◆ **SOURCE DATA**:

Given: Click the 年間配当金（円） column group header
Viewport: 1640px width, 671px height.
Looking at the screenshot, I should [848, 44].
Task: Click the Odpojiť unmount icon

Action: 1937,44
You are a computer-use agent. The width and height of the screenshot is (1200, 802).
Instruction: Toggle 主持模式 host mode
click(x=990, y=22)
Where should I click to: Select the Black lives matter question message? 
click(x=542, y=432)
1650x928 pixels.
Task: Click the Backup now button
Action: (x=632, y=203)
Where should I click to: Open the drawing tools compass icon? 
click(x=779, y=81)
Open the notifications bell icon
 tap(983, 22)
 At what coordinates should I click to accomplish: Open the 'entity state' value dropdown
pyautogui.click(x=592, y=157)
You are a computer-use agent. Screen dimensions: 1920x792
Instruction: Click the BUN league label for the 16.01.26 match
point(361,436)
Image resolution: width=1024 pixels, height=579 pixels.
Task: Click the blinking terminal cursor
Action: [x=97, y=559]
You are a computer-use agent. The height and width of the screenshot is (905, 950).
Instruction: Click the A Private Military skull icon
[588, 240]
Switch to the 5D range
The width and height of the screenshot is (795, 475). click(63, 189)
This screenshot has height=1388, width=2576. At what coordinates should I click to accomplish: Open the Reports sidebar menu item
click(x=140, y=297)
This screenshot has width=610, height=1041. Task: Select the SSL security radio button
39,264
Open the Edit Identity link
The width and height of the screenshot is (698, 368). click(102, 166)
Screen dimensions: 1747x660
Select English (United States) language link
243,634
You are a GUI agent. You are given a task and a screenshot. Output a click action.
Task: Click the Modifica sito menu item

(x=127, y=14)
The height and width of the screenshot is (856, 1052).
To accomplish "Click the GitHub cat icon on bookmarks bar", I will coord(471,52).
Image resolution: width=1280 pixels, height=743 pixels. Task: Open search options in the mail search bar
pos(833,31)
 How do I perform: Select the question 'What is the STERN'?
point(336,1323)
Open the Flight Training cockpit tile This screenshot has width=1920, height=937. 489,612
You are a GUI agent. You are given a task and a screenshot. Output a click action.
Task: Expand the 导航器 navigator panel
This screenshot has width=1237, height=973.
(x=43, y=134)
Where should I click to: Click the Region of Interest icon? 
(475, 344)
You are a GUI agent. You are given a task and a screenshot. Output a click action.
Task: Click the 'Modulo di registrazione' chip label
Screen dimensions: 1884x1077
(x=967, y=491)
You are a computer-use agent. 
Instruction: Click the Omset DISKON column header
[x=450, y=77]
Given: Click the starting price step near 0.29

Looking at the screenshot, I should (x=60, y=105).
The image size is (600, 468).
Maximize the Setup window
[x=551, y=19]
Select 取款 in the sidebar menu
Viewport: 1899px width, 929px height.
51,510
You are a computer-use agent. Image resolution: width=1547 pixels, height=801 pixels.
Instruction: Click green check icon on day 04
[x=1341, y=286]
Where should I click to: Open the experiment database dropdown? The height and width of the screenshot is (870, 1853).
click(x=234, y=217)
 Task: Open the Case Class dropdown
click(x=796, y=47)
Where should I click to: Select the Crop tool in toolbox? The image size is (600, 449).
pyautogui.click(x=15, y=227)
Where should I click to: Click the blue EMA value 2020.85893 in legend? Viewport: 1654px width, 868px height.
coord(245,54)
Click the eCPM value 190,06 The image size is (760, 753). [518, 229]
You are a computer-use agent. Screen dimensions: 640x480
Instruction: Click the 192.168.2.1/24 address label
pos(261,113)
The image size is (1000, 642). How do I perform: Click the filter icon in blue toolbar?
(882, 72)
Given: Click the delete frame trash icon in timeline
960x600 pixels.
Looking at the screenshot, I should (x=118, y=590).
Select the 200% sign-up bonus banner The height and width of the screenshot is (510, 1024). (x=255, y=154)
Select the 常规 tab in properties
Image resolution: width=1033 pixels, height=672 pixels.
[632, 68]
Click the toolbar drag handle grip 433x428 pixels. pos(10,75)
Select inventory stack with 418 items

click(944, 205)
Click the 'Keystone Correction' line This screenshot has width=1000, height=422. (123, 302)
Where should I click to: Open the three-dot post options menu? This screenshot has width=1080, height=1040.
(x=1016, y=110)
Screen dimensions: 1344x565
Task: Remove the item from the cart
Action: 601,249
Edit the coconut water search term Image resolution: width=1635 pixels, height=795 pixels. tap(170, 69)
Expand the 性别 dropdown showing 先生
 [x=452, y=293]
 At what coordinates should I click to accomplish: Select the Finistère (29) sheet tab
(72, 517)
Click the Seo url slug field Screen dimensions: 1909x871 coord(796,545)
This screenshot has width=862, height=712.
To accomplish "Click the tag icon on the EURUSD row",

◆ **PROBLEM STATEMENT**: Please put every line of the records above into a JSON list of strings, one string per line, with blank lines left out.

◆ **THE REPLY**:
[
  "Given: Click the 年間配当金（円） column group header",
  "Viewport: 1640px width, 671px height.",
  "Looking at the screenshot, I should [848, 44].",
  "Task: Click the Odpojiť unmount icon",
  "Action: 1937,44",
  "You are a computer-use agent. The width and height of the screenshot is (1200, 802).",
  "Instruction: Toggle 主持模式 host mode",
  "click(x=990, y=22)",
  "Where should I click to: Select the Black lives matter question message? ",
  "click(x=542, y=432)",
  "1650x928 pixels.",
  "Task: Click the Backup now button",
  "Action: (x=632, y=203)",
  "Where should I click to: Open the drawing tools compass icon? ",
  "click(x=779, y=81)",
  "Open the notifications bell icon",
  " tap(983, 22)",
  " At what coordinates should I click to accomplish: Open the 'entity state' value dropdown",
  "pyautogui.click(x=592, y=157)",
  "You are a computer-use agent. Screen dimensions: 1920x792",
  "Instruction: Click the BUN league label for the 16.01.26 match",
  "point(361,436)",
  "Image resolution: width=1024 pixels, height=579 pixels.",
  "Task: Click the blinking terminal cursor",
  "Action: [x=97, y=559]",
  "You are a computer-use agent. The height and width of the screenshot is (905, 950).",
  "Instruction: Click the A Private Military skull icon",
  "[588, 240]",
  "Switch to the 5D range",
  "The width and height of the screenshot is (795, 475). click(63, 189)",
  "This screenshot has height=1388, width=2576. At what coordinates should I click to accomplish: Open the Reports sidebar menu item",
  "click(x=140, y=297)",
  "This screenshot has width=610, height=1041. Task: Select the SSL security radio button",
  "39,264",
  "Open the Edit Identity link",
  "The width and height of the screenshot is (698, 368). click(102, 166)",
  "Screen dimensions: 1747x660",
  "Select English (United States) language link",
  "243,634",
  "You are a GUI agent. You are given a task and a screenshot. Output a click action.",
  "Task: Click the Modifica sito menu item",
  "(x=127, y=14)",
  "The height and width of the screenshot is (856, 1052).",
  "To accomplish \"Click the GitHub cat icon on bookmarks bar\", I will coord(471,52).",
  "Image resolution: width=1280 pixels, height=743 pixels. Task: Open search options in the mail search bar",
  "pos(833,31)",
  " How do I perform: Select the question 'What is the STERN'?",
  "point(336,1323)",
  "Open the Flight Training cockpit tile This screenshot has width=1920, height=937. 489,612",
  "You are a GUI agent. You are given a task and a screenshot. Output a click action.",
  "Task: Expand the 导航器 navigator panel",
  "This screenshot has width=1237, height=973.",
  "(x=43, y=134)",
  "Where should I click to: Click the Region of Interest icon? ",
  "(475, 344)",
  "You are a GUI agent. You are given a task and a screenshot. Output a click action.",
  "Task: Click the 'Modulo di registrazione' chip label",
  "Screen dimensions: 1884x1077",
  "(x=967, y=491)",
  "You are a computer-use agent. ",
  "Instruction: Click the Omset DISKON column header",
  "[x=450, y=77]",
  "Given: Click the starting price step near 0.29",
  "Looking at the screenshot, I should (x=60, y=105).",
  "The image size is (600, 468).",
  "Maximize the Setup window",
  "[x=551, y=19]",
  "Select 取款 in the sidebar menu",
  "Viewport: 1899px width, 929px height.",
  "51,510",
  "You are a computer-use agent. Image resolution: width=1547 pixels, height=801 pixels.",
  "Instruction: Click green check icon on day 04",
  "[x=1341, y=286]",
  "Where should I click to: Open the experiment database dropdown? The height and width of the screenshot is (870, 1853).",
  "click(x=234, y=217)",
  " Task: Open the Case Class dropdown",
  "click(x=796, y=47)",
  "Where should I click to: Select the Crop tool in toolbox? The image size is (600, 449).",
  "pyautogui.click(x=15, y=227)",
  "Where should I click to: Click the blue EMA value 2020.85893 in legend? Viewport: 1654px width, 868px height.",
  "coord(245,54)",
  "Click the eCPM value 190,06 The image size is (760, 753). [518, 229]",
  "You are a computer-use agent. Screen dimensions: 640x480",
  "Instruction: Click the 192.168.2.1/24 address label",
  "pos(261,113)",
  "The image size is (1000, 642). How do I perform: Click the filter icon in blue toolbar?",
  "(882, 72)",
  "Given: Click the delete frame trash icon in timeline",
  "960x600 pixels.",
  "Looking at the screenshot, I should (x=118, y=590).",
  "Select the 200% sign-up bonus banner The height and width of the screenshot is (510, 1024). (x=255, y=154)",
  "Select the 常规 tab in properties",
  "Image resolution: width=1033 pixels, height=672 pixels.",
  "[632, 68]",
  "Click the toolbar drag handle grip 433x428 pixels. pos(10,75)",
  "Select inventory stack with 418 items",
  "click(944, 205)",
  "Click the 'Keystone Correction' line This screenshot has width=1000, height=422. (123, 302)",
  "Where should I click to: Open the three-dot post options menu? This screenshot has width=1080, height=1040.",
  "(x=1016, y=110)",
  "Screen dimensions: 1344x565",
  "Task: Remove the item from the cart",
  "Action: 601,249",
  "Edit the coconut water search term Image resolution: width=1635 pixels, height=795 pixels. tap(170, 69)",
  "Expand the 性别 dropdown showing 先生",
  " [x=452, y=293]",
  " At what coordinates should I click to accomplish: Select the Finistère (29) sheet tab",
  "(72, 517)",
  "Click the Seo url slug field Screen dimensions: 1909x871 coord(796,545)",
  "This screenshot has width=862, height=712.",
  "To accomplish \"Click the tag icon on the EURUSD row\","
]